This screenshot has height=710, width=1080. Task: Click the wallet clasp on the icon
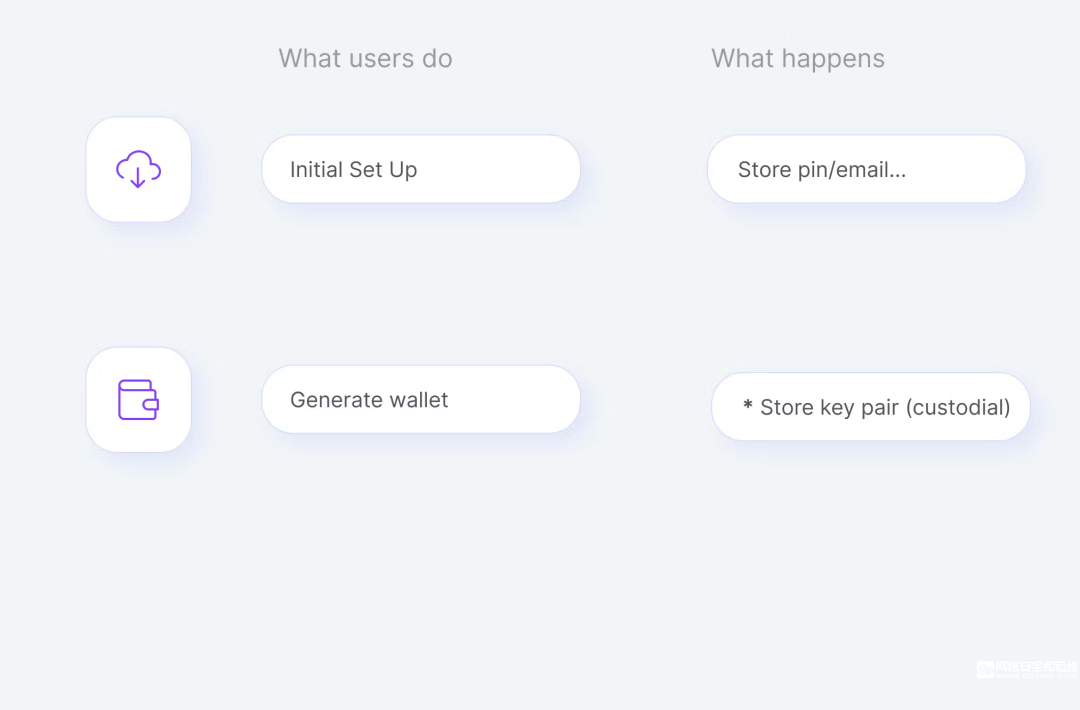tap(151, 405)
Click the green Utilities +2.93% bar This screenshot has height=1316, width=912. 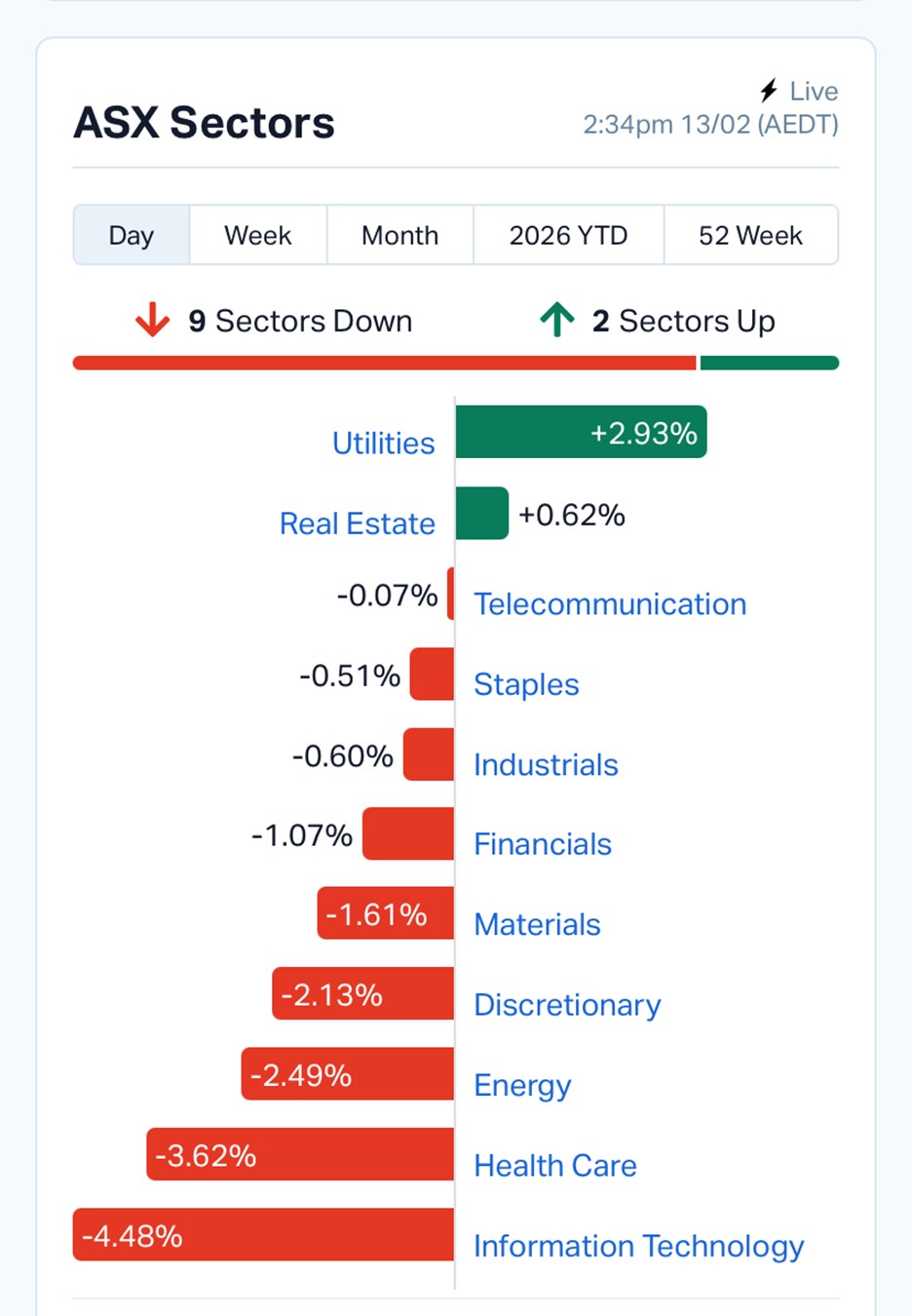[581, 432]
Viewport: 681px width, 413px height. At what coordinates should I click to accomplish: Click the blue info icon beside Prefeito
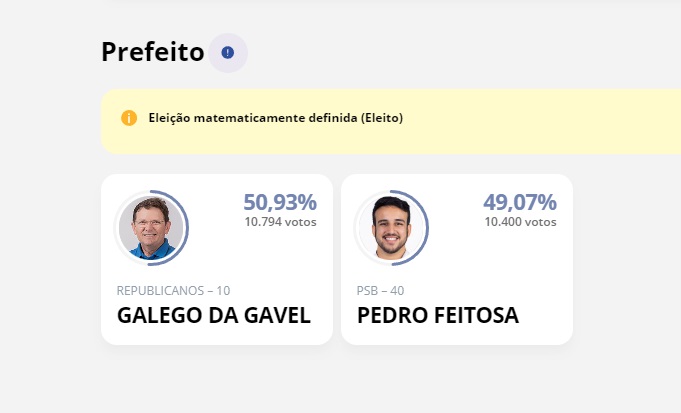click(228, 52)
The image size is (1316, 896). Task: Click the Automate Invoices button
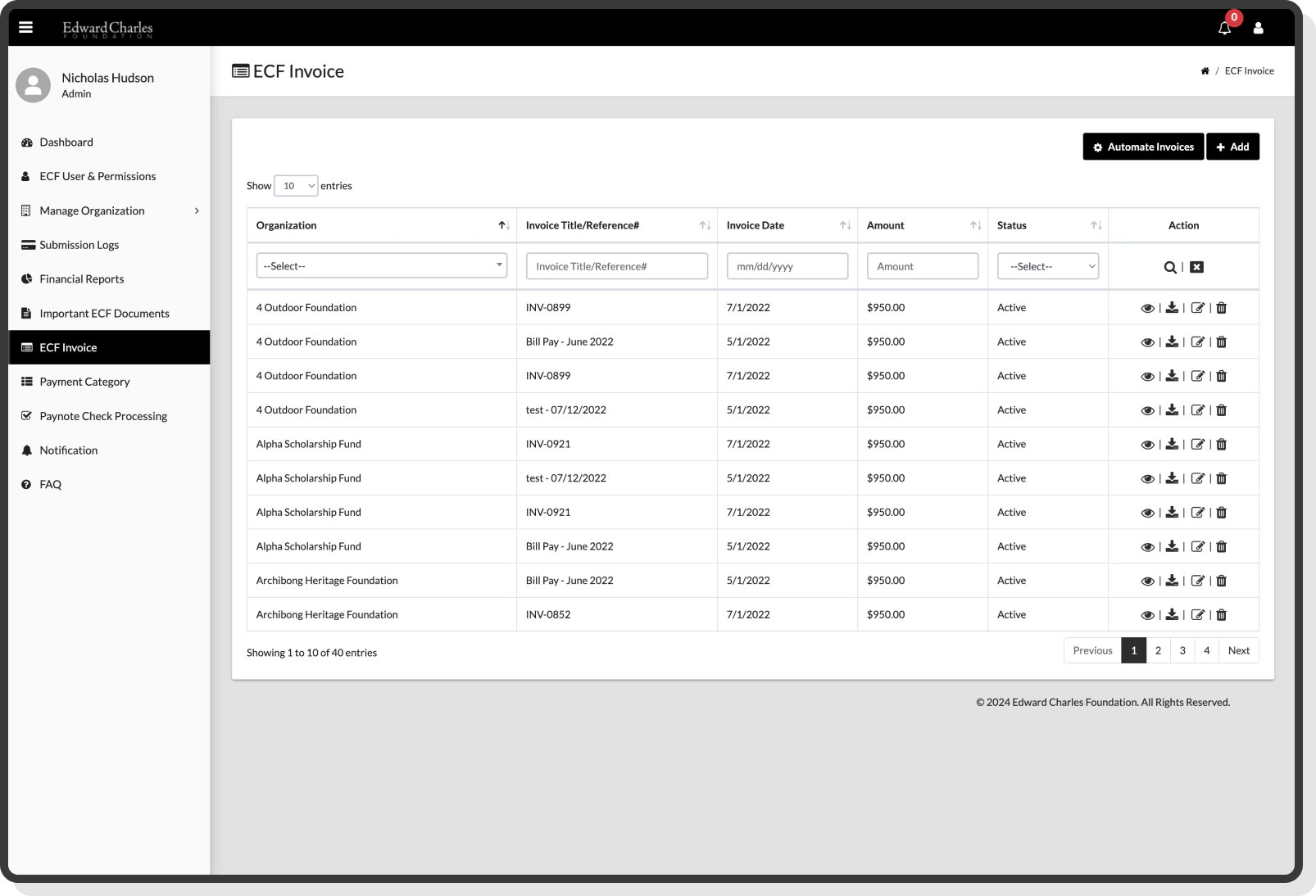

⁂

Aim:
Can you repeat the entries from the line containing "Viewport: 681px width, 413px" through the end of the entries, changing "blue" to "gray" and keeping everything else the same? Leave the pictures out.

Solution:
Viewport: 681px width, 413px height. At what coordinates should I click to accomplish: Click the gray info icon beside Prefeito
click(228, 52)
The image size is (1316, 896). Task: Click the Automate Invoices button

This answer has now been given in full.